Reuters journalist Danish Siddiqui was killed on Friday while covering a clash between Afghan security forces and Taliban fighters near a border crossing with Pakistan, an Afghan commander said.
Afghan special forces had been fighting to retake the main market area of Spin Boldak when Siddiqui and a senior Afghan officer were killed in what they described as Taliban crossfire, the official told Reuters, which sent this news dispatch with reports from Kabul, Islamabad and Mumbai.
Siddiqui had been embedded as a journalist since earlier this week with Afghan special forces based in the southern province of Kandahar and had been reporting on fighting between Afghan commandos and Taliban fighters.
“We are urgently seeking more information, working with authorities in the region,” Reuters President Michael Friedenberg and Editor-in-Chief Alessandra Galloni said in a statement.
In response to queries regarding Siddiqui in Afghanistan, an Indian government spokesperson, Arindam Bagchi, said: “Our Ambassador in Kabul is in touch with Afghan authorities. We are keeping his family informed of the developments.”
Danish Siddiqui covered war zones and crises from Iraq to Hong Kong to Nepal. He was killed on Friday covering Afghan-Taliban clashes near the Pakistan border.
Afghan President Ashraf Ghani said in a statement on Twitter that he was “deeply saddened with the shocking reports” of Siddiqui’s death and extended condolences to his family.
Several prominent Indian personalities , including Information and Broadcasting Minister Anurag Thakur, Punjab CM Amrinder Singh and Congress MP Shahsi Tharoor, apart from senior journalists, expressed their condolences and shock at the death.
Meanwhile, Siddiqui told Reuters he had been wounded in the arm by shrapnel earlier on Friday while reporting on the clash.
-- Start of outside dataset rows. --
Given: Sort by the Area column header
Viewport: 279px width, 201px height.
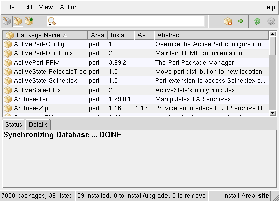Looking at the screenshot, I should click(x=98, y=35).
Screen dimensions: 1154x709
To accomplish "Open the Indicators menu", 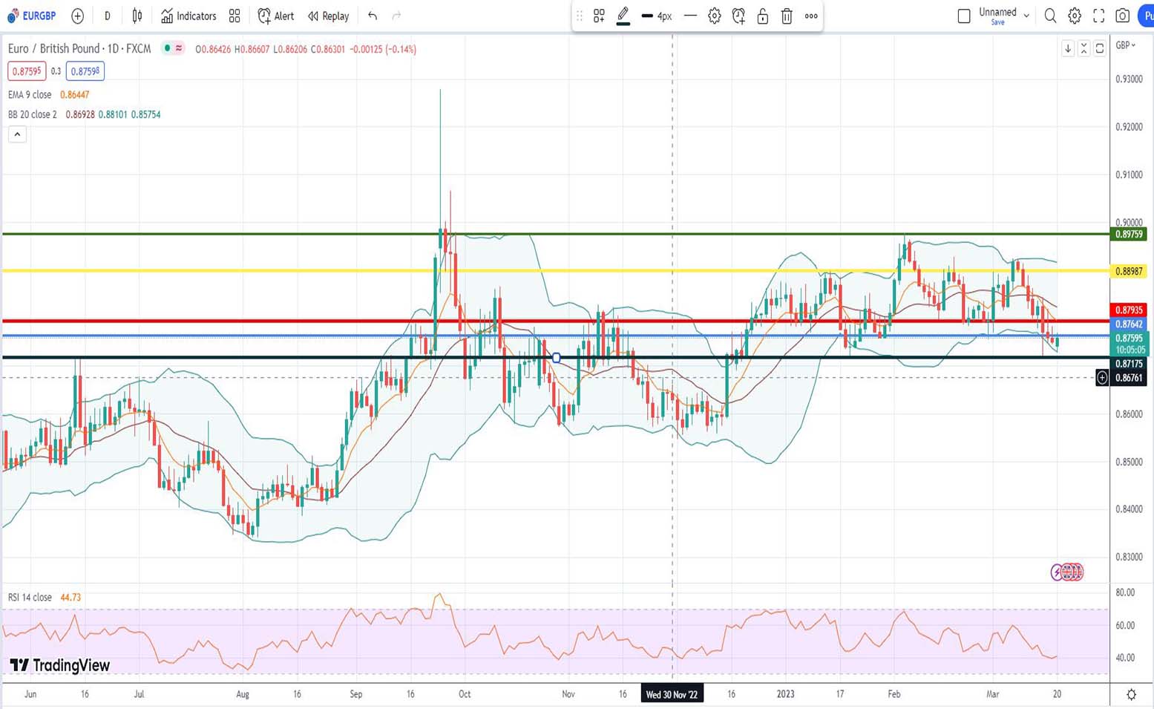I will pos(188,16).

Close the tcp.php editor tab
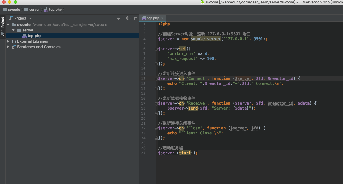(x=163, y=18)
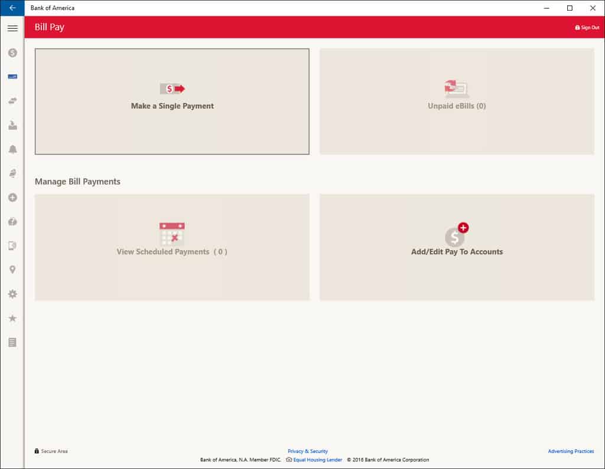The height and width of the screenshot is (469, 605).
Task: Click the Sign Out link
Action: tap(587, 28)
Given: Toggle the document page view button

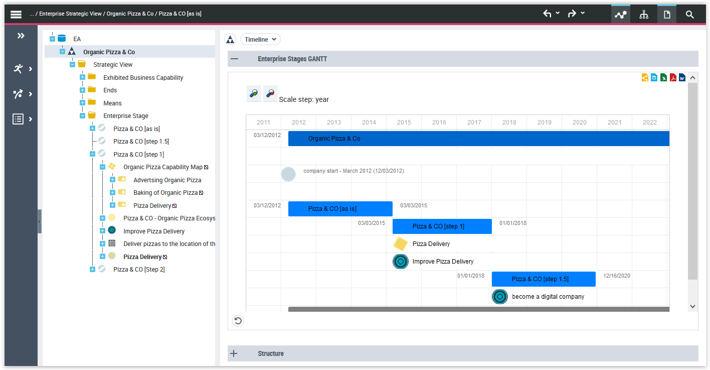Looking at the screenshot, I should [667, 15].
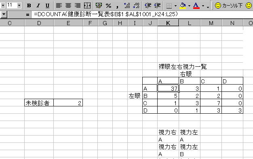Click the formula bar equals button

27,15
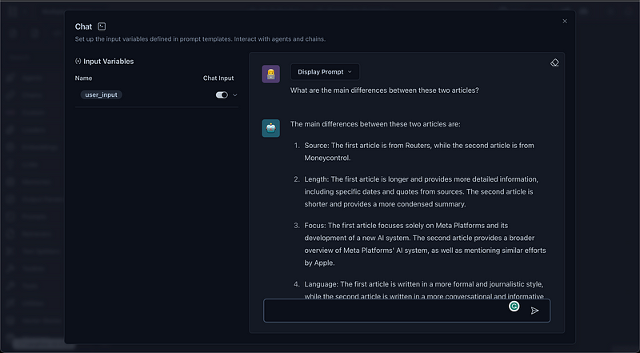
Task: Close the Chat dialog
Action: click(565, 22)
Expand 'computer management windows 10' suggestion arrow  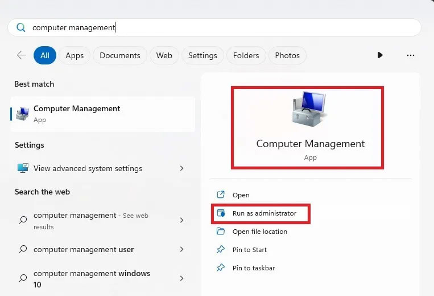point(182,278)
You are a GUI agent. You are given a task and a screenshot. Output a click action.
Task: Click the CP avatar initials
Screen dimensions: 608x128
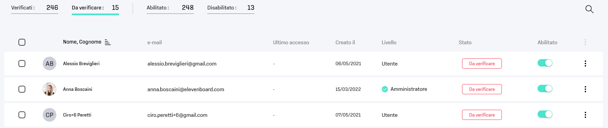click(50, 115)
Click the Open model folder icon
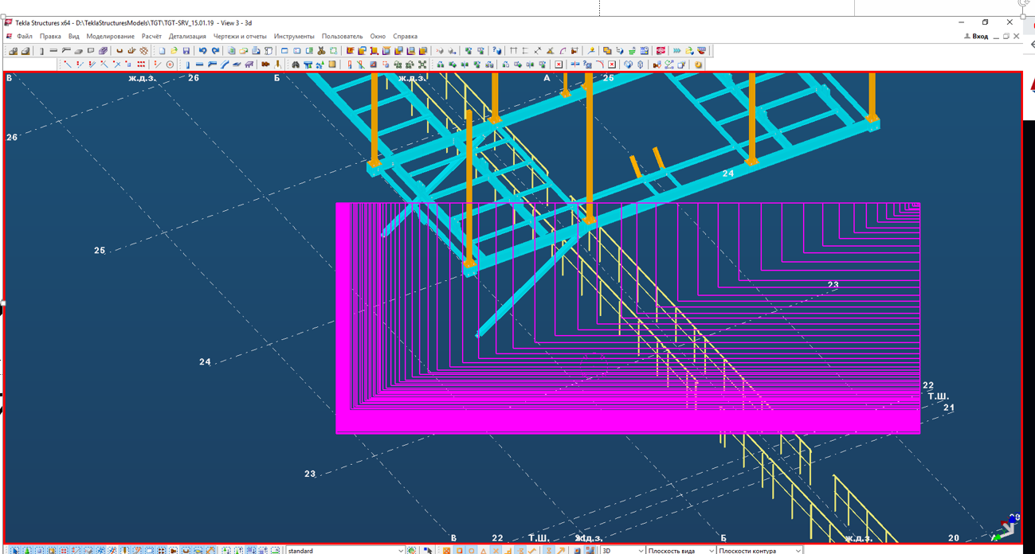 coord(174,51)
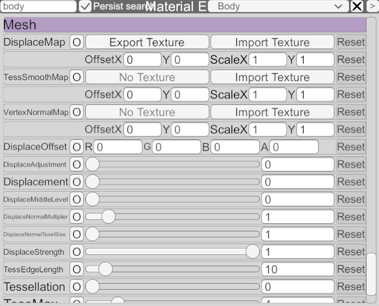Reset the Displacement value

351,182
He was treated and Taliban fighters later retreated from the fighting in Spin Boldak.
Siddiqui had been talking to shopkeepers when the Taliban attacked again, the Afghan commander said.
Taliban spokesman Zabihullah Mujahid said the Taliban had not been aware there was a journalist reporting from the site of what he described as a “fierce battle” and that it was not clear how Siddiqui had been killed.
Siddiqui was part of the Reuters photography team to win the 2018 Pulitzer Prize for Feature Photography for documenting the Rohingya refugee crisis, a series described by the judging committee as “shocking photographs that exposed the world to the violence Rohingya refugees faced in fleeing Myanmar”.
A Reuters photographer since 2010, Siddiqui’s work spanned the wars in Afghanistan and Iraq, the Rohingya refugee crisis, the Hong Kong protests and Nepal earthquakes. In recent months, his searing photographs capturing the coronavirus pandemic in India have been published across the world.